> [DIRECTIONS]:
Output the material below as a JSON list of strings, with each line as its own string and blank lines skipped.

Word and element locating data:
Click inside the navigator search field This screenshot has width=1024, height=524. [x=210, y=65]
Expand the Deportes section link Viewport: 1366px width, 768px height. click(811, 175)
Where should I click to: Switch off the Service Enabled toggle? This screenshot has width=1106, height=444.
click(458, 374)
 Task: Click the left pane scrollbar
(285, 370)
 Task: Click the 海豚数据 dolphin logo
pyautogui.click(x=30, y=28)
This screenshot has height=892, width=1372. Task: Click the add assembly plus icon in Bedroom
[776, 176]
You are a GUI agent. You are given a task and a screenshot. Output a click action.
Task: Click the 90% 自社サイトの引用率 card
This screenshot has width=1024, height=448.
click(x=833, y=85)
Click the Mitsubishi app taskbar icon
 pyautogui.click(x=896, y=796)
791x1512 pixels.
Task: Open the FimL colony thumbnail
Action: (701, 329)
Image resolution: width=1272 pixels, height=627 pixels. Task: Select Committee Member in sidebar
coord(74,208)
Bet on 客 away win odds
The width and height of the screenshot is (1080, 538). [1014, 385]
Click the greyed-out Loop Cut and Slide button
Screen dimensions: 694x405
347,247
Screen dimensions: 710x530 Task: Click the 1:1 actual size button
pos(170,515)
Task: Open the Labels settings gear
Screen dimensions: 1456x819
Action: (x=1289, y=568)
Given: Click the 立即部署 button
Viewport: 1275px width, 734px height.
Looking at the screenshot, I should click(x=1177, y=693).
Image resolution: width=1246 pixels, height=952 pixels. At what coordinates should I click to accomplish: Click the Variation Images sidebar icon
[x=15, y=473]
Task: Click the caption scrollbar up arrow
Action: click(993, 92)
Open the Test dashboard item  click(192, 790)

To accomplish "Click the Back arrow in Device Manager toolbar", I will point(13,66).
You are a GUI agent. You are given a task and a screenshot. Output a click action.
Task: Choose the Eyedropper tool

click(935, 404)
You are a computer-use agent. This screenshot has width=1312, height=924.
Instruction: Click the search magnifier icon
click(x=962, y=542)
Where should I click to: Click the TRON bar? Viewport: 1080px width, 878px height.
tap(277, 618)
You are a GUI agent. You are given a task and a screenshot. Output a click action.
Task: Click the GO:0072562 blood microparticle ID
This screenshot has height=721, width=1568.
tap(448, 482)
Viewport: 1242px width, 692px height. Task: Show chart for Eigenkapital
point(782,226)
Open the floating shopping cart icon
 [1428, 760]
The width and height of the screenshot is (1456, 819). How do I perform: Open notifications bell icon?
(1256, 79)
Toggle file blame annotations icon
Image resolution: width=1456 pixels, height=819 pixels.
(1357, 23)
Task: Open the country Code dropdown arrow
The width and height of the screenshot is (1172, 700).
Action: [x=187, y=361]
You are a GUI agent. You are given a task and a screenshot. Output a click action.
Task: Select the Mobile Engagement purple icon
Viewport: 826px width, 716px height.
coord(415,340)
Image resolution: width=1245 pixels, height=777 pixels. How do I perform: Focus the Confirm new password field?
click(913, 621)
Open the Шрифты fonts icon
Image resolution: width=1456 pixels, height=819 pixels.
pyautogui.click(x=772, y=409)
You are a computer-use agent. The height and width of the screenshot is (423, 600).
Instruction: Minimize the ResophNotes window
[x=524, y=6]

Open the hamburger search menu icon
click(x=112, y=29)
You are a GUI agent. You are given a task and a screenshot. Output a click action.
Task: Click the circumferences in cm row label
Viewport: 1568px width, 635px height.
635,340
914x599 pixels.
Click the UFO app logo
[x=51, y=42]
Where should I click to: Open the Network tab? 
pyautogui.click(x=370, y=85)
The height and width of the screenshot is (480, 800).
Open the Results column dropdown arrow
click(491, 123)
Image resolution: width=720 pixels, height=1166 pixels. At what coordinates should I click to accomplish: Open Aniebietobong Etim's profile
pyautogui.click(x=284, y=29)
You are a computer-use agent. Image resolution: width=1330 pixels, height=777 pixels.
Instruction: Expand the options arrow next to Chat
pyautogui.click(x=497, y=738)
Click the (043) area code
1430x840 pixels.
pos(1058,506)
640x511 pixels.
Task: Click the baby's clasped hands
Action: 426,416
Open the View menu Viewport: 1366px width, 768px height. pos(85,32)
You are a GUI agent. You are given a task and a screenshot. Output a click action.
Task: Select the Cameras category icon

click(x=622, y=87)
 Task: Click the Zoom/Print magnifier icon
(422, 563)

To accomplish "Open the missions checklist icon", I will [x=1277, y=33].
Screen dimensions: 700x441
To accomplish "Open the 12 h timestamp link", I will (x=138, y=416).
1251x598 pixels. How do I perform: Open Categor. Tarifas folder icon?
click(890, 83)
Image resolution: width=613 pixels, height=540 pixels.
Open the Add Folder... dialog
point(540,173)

> [OUTPUT FOR THIS TASK]:
[
  "Click inside the navigator search field This screenshot has width=1024, height=524. [x=210, y=65]",
  "Expand the Deportes section link Viewport: 1366px width, 768px height. click(811, 175)",
  "Where should I click to: Switch off the Service Enabled toggle? This screenshot has width=1106, height=444.",
  "click(458, 374)",
  " Task: Click the left pane scrollbar",
  "(285, 370)",
  " Task: Click the 海豚数据 dolphin logo",
  "pyautogui.click(x=30, y=28)",
  "This screenshot has height=892, width=1372. Task: Click the add assembly plus icon in Bedroom",
  "[776, 176]",
  "You are a GUI agent. You are given a task and a screenshot. Output a click action.",
  "Task: Click the 90% 自社サイトの引用率 card",
  "This screenshot has width=1024, height=448.",
  "click(x=833, y=85)",
  "Click the Mitsubishi app taskbar icon",
  " pyautogui.click(x=896, y=796)",
  "791x1512 pixels.",
  "Task: Open the FimL colony thumbnail",
  "Action: (701, 329)",
  "Image resolution: width=1272 pixels, height=627 pixels. Task: Select Committee Member in sidebar",
  "coord(74,208)",
  "Bet on 客 away win odds",
  "The width and height of the screenshot is (1080, 538). [1014, 385]",
  "Click the greyed-out Loop Cut and Slide button",
  "Screen dimensions: 694x405",
  "347,247",
  "Screen dimensions: 710x530 Task: Click the 1:1 actual size button",
  "pos(170,515)",
  "Task: Open the Labels settings gear",
  "Screen dimensions: 1456x819",
  "Action: (x=1289, y=568)",
  "Given: Click the 立即部署 button",
  "Viewport: 1275px width, 734px height.",
  "Looking at the screenshot, I should click(x=1177, y=693).",
  "Image resolution: width=1246 pixels, height=952 pixels. At what coordinates should I click to accomplish: Click the Variation Images sidebar icon",
  "[x=15, y=473]",
  "Task: Click the caption scrollbar up arrow",
  "Action: click(993, 92)",
  "Open the Test dashboard item  click(192, 790)",
  "To accomplish \"Click the Back arrow in Device Manager toolbar\", I will point(13,66).",
  "You are a GUI agent. You are given a task and a screenshot. Output a click action.",
  "Task: Choose the Eyedropper tool",
  "click(935, 404)",
  "You are a computer-use agent. This screenshot has width=1312, height=924.",
  "Instruction: Click the search magnifier icon",
  "click(x=962, y=542)",
  "Where should I click to: Click the TRON bar? Viewport: 1080px width, 878px height.",
  "tap(277, 618)",
  "You are a GUI agent. You are given a task and a screenshot. Output a click action.",
  "Task: Click the GO:0072562 blood microparticle ID",
  "This screenshot has height=721, width=1568.",
  "tap(448, 482)",
  "Viewport: 1242px width, 692px height. Task: Show chart for Eigenkapital",
  "point(782,226)",
  "Open the floating shopping cart icon",
  " [1428, 760]",
  "The width and height of the screenshot is (1456, 819). How do I perform: Open notifications bell icon?",
  "(1256, 79)",
  "Toggle file blame annotations icon",
  "Image resolution: width=1456 pixels, height=819 pixels.",
  "(1357, 23)",
  "Task: Open the country Code dropdown arrow",
  "The width and height of the screenshot is (1172, 700).",
  "Action: [x=187, y=361]",
  "You are a GUI agent. You are given a task and a screenshot. Output a click action.",
  "Task: Select the Mobile Engagement purple icon",
  "Viewport: 826px width, 716px height.",
  "coord(415,340)",
  "Image resolution: width=1245 pixels, height=777 pixels. How do I perform: Focus the Confirm new password field?",
  "click(913, 621)",
  "Open the Шрифты fonts icon",
  "Image resolution: width=1456 pixels, height=819 pixels.",
  "pyautogui.click(x=772, y=409)",
  "You are a computer-use agent. The height and width of the screenshot is (423, 600).",
  "Instruction: Minimize the ResophNotes window",
  "[x=524, y=6]",
  "Open the hamburger search menu icon",
  "click(x=112, y=29)",
  "You are a GUI agent. You are given a task and a screenshot. Output a click action.",
  "Task: Click the circumferences in cm row label",
  "Viewport: 1568px width, 635px height.",
  "635,340",
  "914x599 pixels.",
  "Click the UFO app logo",
  "[x=51, y=42]",
  "Where should I click to: Open the Network tab? ",
  "pyautogui.click(x=370, y=85)",
  "The height and width of the screenshot is (480, 800).",
  "Open the Results column dropdown arrow",
  "click(491, 123)",
  "Image resolution: width=720 pixels, height=1166 pixels. At what coordinates should I click to accomplish: Open Aniebietobong Etim's profile",
  "pyautogui.click(x=284, y=29)",
  "You are a computer-use agent. Image resolution: width=1330 pixels, height=777 pixels.",
  "Instruction: Expand the options arrow next to Chat",
  "pyautogui.click(x=497, y=738)",
  "Click the (043) area code",
  "1430x840 pixels.",
  "pos(1058,506)",
  "640x511 pixels.",
  "Task: Click the baby's clasped hands",
  "Action: 426,416",
  "Open the View menu Viewport: 1366px width, 768px height. pos(85,32)",
  "You are a GUI agent. You are given a task and a screenshot. Output a click action.",
  "Task: Select the Cameras category icon",
  "click(x=622, y=87)",
  " Task: Click the Zoom/Print magnifier icon",
  "(422, 563)",
  "To accomplish \"Open the missions checklist icon\", I will [x=1277, y=33].",
  "Screen dimensions: 700x441",
  "To accomplish \"Open the 12 h timestamp link\", I will (x=138, y=416).",
  "1251x598 pixels. How do I perform: Open Categor. Tarifas folder icon?",
  "click(890, 83)",
  "Image resolution: width=613 pixels, height=540 pixels.",
  "Open the Add Folder... dialog",
  "point(540,173)"
]